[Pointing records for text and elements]
☆ ☆ ☆ ☆
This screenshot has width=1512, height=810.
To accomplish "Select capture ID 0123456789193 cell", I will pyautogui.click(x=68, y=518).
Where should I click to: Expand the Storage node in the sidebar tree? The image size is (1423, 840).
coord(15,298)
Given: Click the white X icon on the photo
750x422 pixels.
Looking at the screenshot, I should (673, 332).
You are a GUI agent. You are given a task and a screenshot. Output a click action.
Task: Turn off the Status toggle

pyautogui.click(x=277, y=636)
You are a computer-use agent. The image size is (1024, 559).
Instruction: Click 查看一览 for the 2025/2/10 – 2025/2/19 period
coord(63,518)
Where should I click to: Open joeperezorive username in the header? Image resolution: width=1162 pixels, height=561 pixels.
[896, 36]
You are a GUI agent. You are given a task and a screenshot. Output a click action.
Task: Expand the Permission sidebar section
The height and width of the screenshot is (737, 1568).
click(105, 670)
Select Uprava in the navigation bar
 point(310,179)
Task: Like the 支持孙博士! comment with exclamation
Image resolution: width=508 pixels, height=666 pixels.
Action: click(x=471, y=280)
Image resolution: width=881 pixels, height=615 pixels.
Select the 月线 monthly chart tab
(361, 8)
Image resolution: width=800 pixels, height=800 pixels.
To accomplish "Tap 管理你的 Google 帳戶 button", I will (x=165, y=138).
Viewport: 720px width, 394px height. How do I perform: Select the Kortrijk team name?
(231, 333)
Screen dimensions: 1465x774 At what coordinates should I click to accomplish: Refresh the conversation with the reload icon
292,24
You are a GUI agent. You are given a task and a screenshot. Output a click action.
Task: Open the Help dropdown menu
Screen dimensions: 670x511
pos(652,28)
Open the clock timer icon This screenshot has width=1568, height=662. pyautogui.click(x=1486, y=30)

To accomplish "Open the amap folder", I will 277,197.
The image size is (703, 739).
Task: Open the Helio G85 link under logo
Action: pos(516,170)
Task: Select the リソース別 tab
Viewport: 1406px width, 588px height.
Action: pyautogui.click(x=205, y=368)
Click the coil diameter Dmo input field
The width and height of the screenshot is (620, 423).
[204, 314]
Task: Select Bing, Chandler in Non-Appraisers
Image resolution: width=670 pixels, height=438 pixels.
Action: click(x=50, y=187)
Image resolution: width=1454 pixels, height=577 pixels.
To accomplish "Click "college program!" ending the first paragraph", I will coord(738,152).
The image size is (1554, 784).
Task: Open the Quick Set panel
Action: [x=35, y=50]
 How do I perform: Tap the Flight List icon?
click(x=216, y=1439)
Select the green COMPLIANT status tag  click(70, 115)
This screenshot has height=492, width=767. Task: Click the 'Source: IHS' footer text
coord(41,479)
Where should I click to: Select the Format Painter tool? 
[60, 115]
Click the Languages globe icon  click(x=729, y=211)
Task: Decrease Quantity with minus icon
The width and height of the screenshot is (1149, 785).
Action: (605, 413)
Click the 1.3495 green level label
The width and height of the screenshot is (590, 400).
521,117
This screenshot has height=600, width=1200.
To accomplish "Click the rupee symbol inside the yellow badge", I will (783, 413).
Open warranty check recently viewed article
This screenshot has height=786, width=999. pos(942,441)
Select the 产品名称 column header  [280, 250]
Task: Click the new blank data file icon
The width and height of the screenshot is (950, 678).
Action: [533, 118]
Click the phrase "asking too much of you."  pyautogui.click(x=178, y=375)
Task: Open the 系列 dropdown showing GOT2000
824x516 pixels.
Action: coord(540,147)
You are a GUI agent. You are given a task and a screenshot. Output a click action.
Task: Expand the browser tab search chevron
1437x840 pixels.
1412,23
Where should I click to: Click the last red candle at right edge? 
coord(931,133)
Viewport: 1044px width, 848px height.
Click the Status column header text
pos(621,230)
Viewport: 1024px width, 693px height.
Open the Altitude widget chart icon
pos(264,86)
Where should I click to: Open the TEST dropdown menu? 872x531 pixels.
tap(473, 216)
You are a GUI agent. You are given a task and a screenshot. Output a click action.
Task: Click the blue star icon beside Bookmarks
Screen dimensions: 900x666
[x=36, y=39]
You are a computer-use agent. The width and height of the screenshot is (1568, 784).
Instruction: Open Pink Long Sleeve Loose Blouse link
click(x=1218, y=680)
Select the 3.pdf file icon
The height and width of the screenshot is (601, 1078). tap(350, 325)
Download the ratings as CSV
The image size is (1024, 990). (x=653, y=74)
☆ ☆ ☆ ☆
PROBLEM TO SOLVE => Copy the records above word for word, from the line containing "Open the clock" through the line containing "Click the Languages", including both of those lines.

SOLUTION FOR THIS EXERCISE =>
Open the clock timer icon This screenshot has width=1568, height=662. pyautogui.click(x=1486, y=30)

To accomplish "Open the amap folder", I will 277,197.
The image size is (703, 739).
Task: Open the Helio G85 link under logo
Action: pos(516,170)
Task: Select the リソース別 tab
Viewport: 1406px width, 588px height.
Action: pyautogui.click(x=205, y=368)
Click the coil diameter Dmo input field
The width and height of the screenshot is (620, 423).
[204, 314]
Task: Select Bing, Chandler in Non-Appraisers
Image resolution: width=670 pixels, height=438 pixels.
Action: click(x=50, y=187)
Image resolution: width=1454 pixels, height=577 pixels.
To accomplish "Click "college program!" ending the first paragraph", I will coord(738,152).
The image size is (1554, 784).
Task: Open the Quick Set panel
Action: [x=35, y=50]
 How do I perform: Tap the Flight List icon?
click(x=216, y=1439)
Select the green COMPLIANT status tag  click(70, 115)
This screenshot has height=492, width=767. Task: Click the 'Source: IHS' footer text
coord(41,479)
Where should I click to: Select the Format Painter tool? 
[60, 115]
Click the Languages globe icon  click(x=729, y=211)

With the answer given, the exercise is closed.